Corrían los años 60 y en la gris Andalucía franquista se desarrolló un movimiento cultural sin precedentes. La sed de flamenco por parte de los extranjeros era insaciable y la coyuntura social, idónea para sus intereses. La extrema pobreza de la época permitía a los forasteros mantener un buen nivel de vida “al cambio” y preocuparse solo de satisfacer sus inquietudes culturales, mientras obligaba a los maltrechos oriundos a regalarle el oído al primer interesado que rondase por allí por no más cuatro duros, ya fuese de Estados Unidos, de Japón o de la Conchinchina. Para colmo, estaba Diego.

Diego del Gastor (Arriate 1908-1973) fue la piedra angular sobre la que giró aquel interesantísimo intercambio social. Su toque genial, único, sobrado de talento y compás regalaba el duende a manos llenas a todos los aficionados que tuviesen la suerte de conocerlo. Además, su antipatía por el flamenco comercial lo llevó a despreciar cualquier propuesta de grabación, por lo que la única manera de disfrutarlo era desplazándose a Morón de la Frontera.
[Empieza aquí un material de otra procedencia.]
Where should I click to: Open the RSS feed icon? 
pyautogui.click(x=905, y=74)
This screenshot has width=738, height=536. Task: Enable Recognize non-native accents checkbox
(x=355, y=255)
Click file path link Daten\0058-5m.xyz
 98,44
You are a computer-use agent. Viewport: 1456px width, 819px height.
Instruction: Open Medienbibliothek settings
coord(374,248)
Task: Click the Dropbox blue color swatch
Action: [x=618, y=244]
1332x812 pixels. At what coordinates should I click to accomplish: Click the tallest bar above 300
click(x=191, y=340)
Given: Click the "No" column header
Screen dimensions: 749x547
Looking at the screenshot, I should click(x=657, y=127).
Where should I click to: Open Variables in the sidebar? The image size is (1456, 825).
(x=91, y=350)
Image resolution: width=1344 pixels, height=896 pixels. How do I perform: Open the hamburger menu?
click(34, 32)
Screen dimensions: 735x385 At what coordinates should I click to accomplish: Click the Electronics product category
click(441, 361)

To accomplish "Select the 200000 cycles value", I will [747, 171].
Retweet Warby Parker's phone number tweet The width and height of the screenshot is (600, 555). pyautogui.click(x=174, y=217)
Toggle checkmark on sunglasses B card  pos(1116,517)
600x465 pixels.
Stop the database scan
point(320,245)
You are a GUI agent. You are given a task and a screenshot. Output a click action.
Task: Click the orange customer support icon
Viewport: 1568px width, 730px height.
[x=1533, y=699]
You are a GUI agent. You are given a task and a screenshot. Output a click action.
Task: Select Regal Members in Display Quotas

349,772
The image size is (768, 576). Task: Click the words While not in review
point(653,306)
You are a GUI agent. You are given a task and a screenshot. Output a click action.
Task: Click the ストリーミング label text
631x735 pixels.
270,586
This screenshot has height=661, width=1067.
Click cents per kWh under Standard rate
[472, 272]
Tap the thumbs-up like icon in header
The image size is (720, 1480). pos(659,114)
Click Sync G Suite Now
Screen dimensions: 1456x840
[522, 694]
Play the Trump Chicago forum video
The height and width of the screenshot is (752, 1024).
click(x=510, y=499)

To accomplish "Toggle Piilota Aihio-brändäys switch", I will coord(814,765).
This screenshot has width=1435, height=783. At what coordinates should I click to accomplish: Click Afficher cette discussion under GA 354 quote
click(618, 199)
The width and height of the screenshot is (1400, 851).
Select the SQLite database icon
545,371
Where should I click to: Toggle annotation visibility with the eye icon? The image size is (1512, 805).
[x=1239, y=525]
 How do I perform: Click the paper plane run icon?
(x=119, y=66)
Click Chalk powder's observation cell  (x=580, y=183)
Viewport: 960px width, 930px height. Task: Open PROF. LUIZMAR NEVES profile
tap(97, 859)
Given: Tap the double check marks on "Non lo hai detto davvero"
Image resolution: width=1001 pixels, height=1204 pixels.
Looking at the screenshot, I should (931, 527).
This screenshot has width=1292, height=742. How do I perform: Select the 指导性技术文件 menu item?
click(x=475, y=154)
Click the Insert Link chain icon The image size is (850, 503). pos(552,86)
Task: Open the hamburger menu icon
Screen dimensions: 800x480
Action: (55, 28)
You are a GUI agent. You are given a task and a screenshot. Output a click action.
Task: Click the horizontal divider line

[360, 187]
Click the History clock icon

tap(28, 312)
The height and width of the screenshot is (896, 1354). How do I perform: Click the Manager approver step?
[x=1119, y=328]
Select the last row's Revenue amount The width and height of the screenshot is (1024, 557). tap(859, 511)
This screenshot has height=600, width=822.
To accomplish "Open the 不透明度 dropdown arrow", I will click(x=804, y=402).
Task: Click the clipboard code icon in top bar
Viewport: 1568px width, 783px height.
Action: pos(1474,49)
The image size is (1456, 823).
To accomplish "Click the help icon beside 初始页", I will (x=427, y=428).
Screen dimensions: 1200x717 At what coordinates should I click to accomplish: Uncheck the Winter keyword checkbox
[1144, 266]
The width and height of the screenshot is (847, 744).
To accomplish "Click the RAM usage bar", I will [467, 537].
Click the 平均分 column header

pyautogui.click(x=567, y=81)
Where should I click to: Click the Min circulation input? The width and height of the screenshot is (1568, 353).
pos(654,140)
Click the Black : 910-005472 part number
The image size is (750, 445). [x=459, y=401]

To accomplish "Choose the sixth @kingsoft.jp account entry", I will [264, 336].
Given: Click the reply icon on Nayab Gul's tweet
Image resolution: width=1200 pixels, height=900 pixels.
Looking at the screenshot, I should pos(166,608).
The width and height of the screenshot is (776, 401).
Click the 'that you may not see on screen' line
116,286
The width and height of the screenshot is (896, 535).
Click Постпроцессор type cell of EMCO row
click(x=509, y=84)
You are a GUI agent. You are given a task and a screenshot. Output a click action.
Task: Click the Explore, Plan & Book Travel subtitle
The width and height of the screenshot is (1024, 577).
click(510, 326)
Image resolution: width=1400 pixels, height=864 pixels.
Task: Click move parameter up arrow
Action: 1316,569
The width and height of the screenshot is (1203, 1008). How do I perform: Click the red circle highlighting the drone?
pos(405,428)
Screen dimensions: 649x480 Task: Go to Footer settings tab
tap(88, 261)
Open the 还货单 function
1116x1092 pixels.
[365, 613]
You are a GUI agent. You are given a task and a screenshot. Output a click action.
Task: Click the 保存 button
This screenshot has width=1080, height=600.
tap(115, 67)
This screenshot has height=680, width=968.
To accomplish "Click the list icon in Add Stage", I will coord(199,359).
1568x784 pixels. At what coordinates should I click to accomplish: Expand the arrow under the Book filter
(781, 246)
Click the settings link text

Estas circunstancias hicieron que los patios, cortijos y calles de la zona fuesen testigos de multitud de juergas y reuniones, todas ellas financiadas por extranjeros, en las que personas de las regiones más lejanas se hermanaron con el flamenco como telón de fondo. La Fernanda y la Bernarda, Joselero y Manolito de María fueron excelentes maestros de ceremonia, siempre acompañados por Diego del Gastor, “Lord and Master” del toque de Morón.

Producto de esa mezcla tan heterogénea nace María la Marrurra, Moreen Silver . Esta singular estadounidense se convirtió en el ojito derecho de  Juan Talega y Melchor de Mairena, llegando a aparecer incluso en un capítulo de Rito y Geografía del Cante. Su amor por el “flamenco puro” pudo con todas las fronteras.

Ya veis, eran los años 70 y el flamenco ya era universal. Qué pena que tardásemos tanto tiempo en descubrirlo.